◆ Description of the task: Copy exactly the lines starting at the one that contains "The height and width of the screenshot is (661, 900)." and running through the end of the material below. Exclude any pictures.

◆ Data for this task:

--

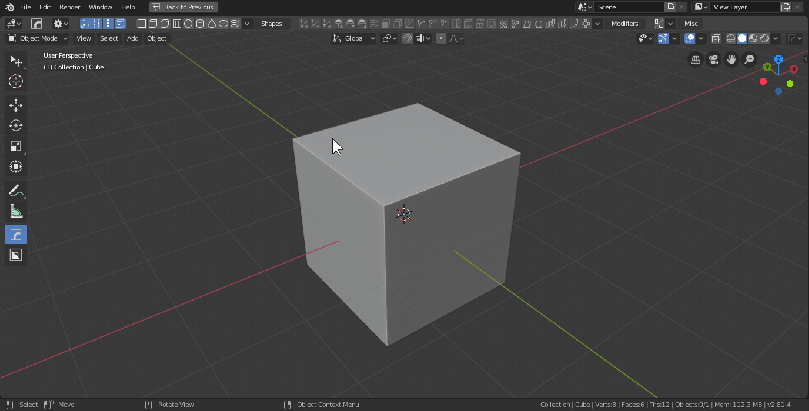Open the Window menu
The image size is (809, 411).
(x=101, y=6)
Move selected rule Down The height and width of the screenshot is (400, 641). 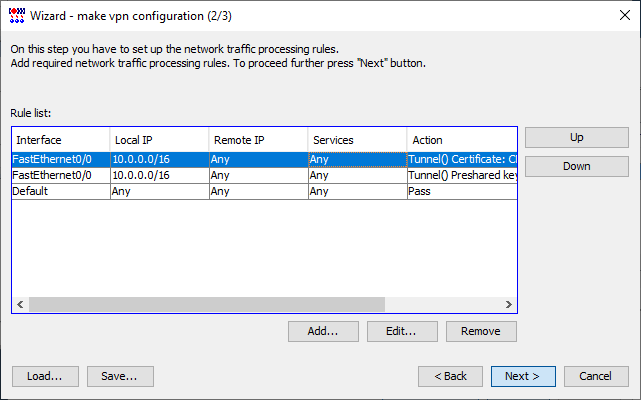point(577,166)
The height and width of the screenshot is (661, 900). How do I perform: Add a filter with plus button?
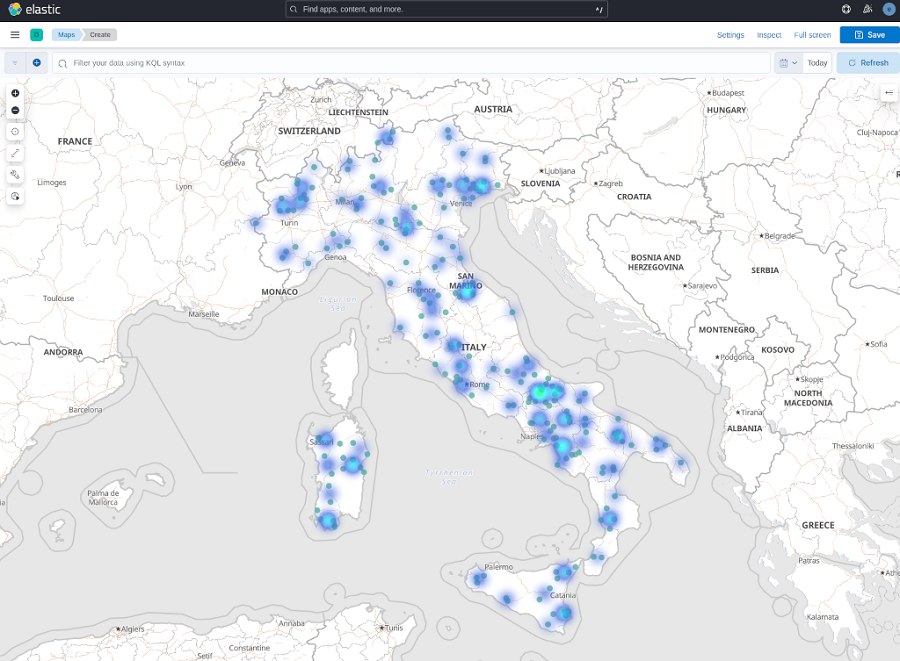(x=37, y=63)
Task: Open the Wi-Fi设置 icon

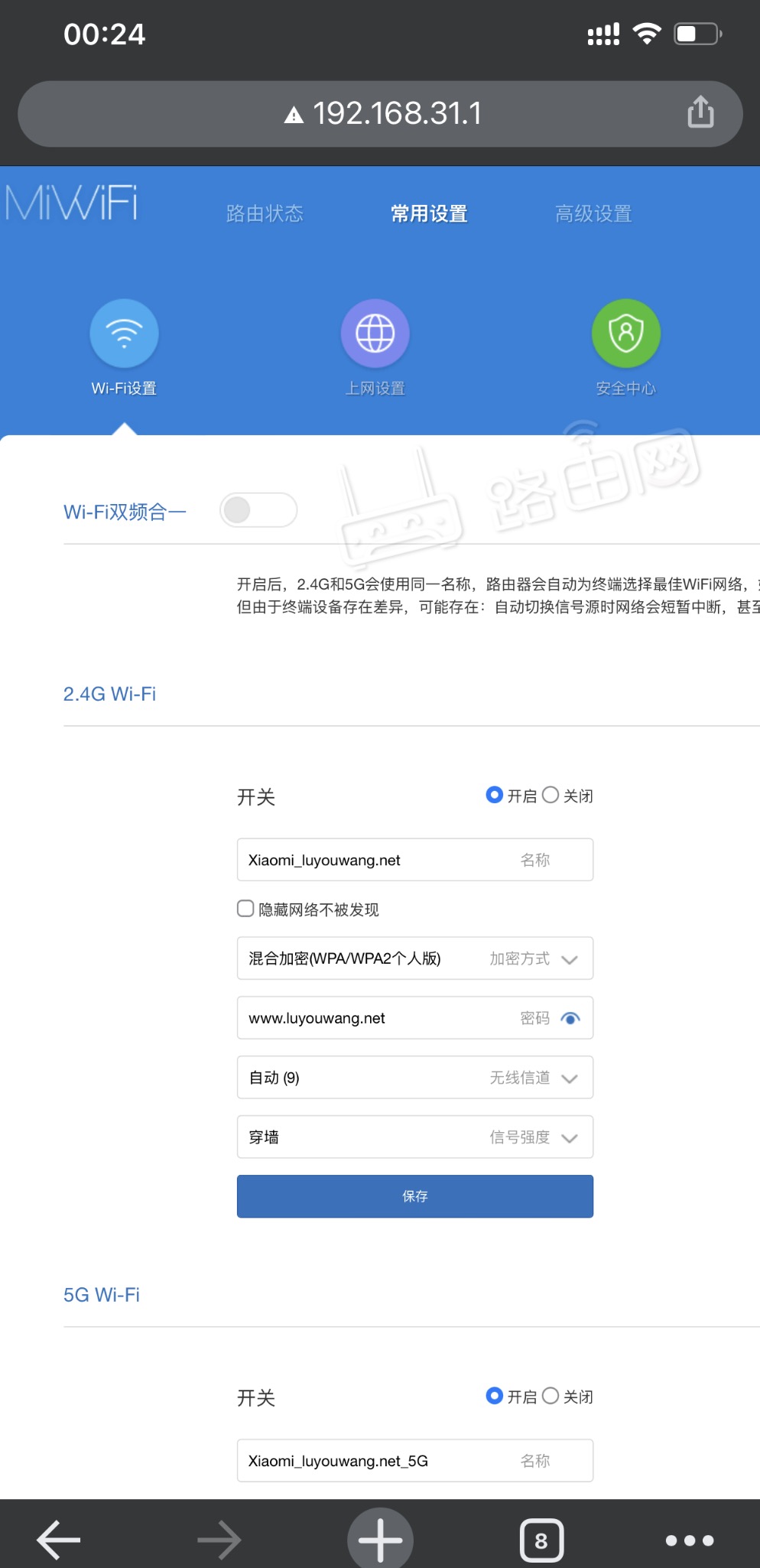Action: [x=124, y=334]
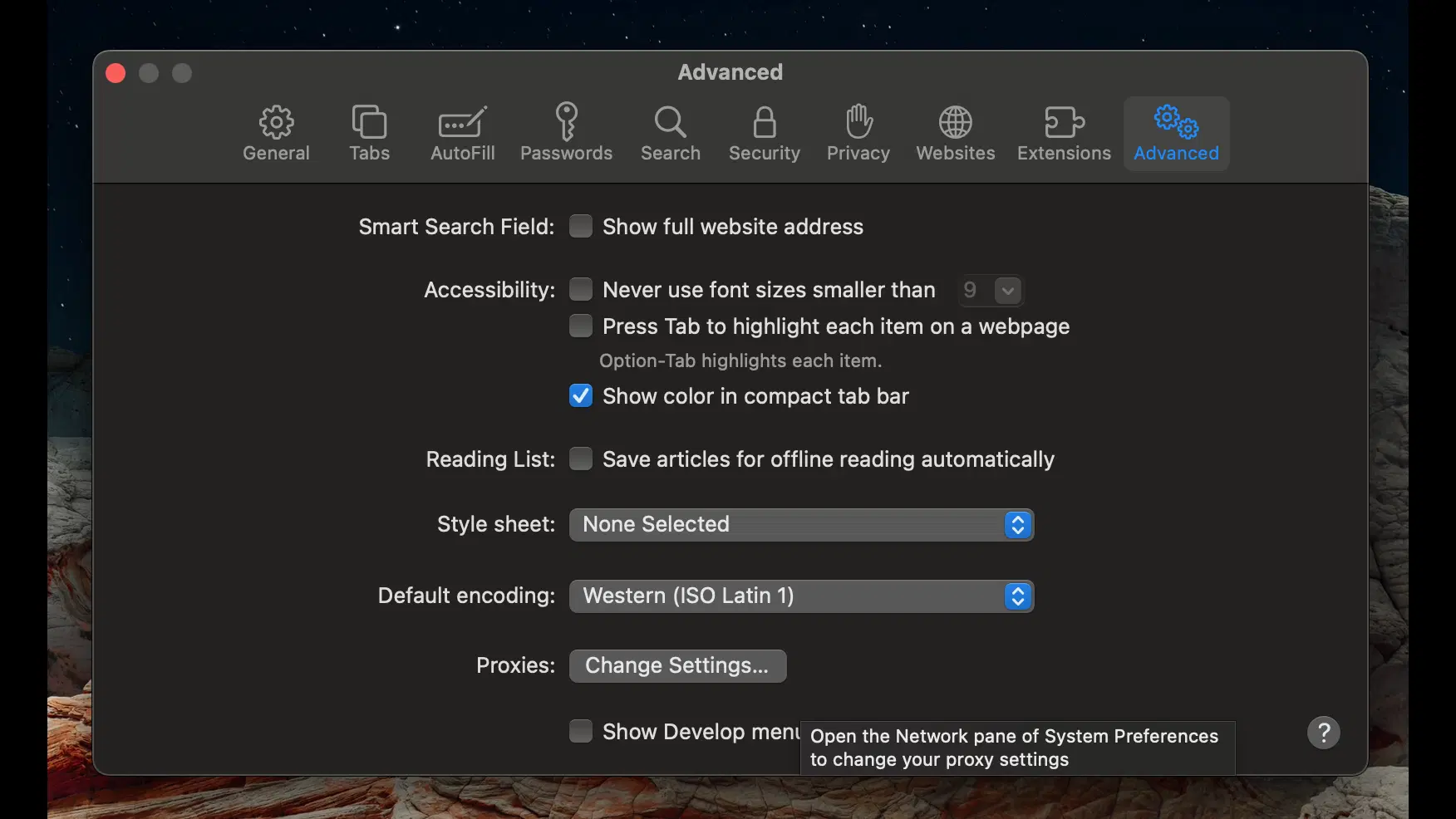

--

◆ Output for this task:
The height and width of the screenshot is (661, 900). How do I perform: Add a filter with plus button?
(x=37, y=63)
Task: Open the Wi-Fi设置 icon

Action: [x=124, y=334]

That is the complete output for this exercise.